According to the Guardian, one French journalist was quoted describing France’s chaos theory as their best asset, with Les Bleus being “only at peace when they are at war.” Coincidentally, France have seemed ominously calm all week. The revolution has been quashed, the French squad having kissed and made up, at least on the surface. This doesn’t mean have been knocking back the red and singing Les Marseilles. Instead, they seem steely, cold. Determind. Frankly, it could not get any worse after the defeat to Tonga at the back end of the pool stages. Yet now, remarkably, France could be in the World Cup final despite having lost twice in this tournament.

The Welsh defence so far has suffocated teams out of matches, blitzing and hammering them backwards and into the ground. It will need to be the same against a French side full of slippery runners. Conrad Smith may go by the nickname of “Snake” universally, but Vincent Clerc could easily fit that bill. They even have their own Wolverine at full back, with Maxime Médard capable of the impossible on his day.

It will be up to the forwards to put France in the right positions. Thierry Dusautoir will hunt whoever is in possession, James Hook his primary target. He has been French captain during the most turbulent of times, the rout by Australia at home, the indignity of losing to Italy and Tonga, and yet his leadership has never been openly questioned. So much has been made of talismanic flankers at the breakdown in this tournament; Sam Warburton, Richie McCaw, David Pocock. France have their own superstar in that respect too.
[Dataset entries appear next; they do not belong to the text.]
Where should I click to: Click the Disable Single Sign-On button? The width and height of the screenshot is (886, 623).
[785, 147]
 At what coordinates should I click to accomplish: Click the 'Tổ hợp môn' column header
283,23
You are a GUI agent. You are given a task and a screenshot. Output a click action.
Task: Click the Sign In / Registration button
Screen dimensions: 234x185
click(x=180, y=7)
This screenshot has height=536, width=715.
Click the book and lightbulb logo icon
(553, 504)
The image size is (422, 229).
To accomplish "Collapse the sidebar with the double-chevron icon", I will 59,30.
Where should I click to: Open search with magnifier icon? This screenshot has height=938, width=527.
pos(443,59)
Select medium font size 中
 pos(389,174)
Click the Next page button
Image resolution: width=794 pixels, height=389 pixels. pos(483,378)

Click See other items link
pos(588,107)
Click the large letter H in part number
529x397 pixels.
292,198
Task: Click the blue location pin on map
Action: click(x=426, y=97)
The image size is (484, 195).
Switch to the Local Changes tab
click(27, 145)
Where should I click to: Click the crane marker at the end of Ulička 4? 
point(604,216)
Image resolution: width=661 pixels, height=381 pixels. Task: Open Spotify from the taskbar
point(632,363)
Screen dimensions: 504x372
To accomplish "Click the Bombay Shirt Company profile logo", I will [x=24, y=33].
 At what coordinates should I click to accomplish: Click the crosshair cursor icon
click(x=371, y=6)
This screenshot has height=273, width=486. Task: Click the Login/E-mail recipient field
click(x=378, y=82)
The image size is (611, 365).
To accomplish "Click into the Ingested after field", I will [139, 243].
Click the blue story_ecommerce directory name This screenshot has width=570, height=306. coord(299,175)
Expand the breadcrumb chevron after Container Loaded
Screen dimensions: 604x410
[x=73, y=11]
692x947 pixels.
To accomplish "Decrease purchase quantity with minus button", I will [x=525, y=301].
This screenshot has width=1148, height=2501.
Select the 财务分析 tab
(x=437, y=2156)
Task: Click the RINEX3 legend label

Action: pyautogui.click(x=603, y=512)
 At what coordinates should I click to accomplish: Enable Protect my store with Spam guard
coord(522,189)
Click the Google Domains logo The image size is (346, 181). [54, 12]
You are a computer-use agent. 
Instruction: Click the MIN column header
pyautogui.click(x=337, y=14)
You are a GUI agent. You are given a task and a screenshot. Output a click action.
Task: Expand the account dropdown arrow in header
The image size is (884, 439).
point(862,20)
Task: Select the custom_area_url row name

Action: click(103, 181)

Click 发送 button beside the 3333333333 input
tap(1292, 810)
If France are to defeat Wales, then it will be down to Dimitri Yachvili and Morgan Parra. Lievremont, whose transformation into Inspector Clouseau could be credited for the French revival, has persisted with the Clermont scrum-half at number 10, in the most radical of selections that may well pay off eventually but not immediately as he may have hoped. Their boots in the past have found the tightest of corners, and if they cannot go through Wales as expected then they will have to go over them. Yachvili’s boot is one of the deadliest around. No wonder the whole of France was praying he would be passed fit. Les Bleus have become accustomed to playing with one petit general whilst searching for a fly-half to go alongside him. On Saturday, they will have two.

Their main aims in attack will be to try and rule the skies at the lineout, an area where Pascal Papé and Imanol Harinordoquy were excellent last week. If they can rattle Wales here, then their chances will increase. In a game that no one expected France to reach after the group stages, they may well start as underdogs. There is no side more lethal when written off than the French. Expect the unexpected.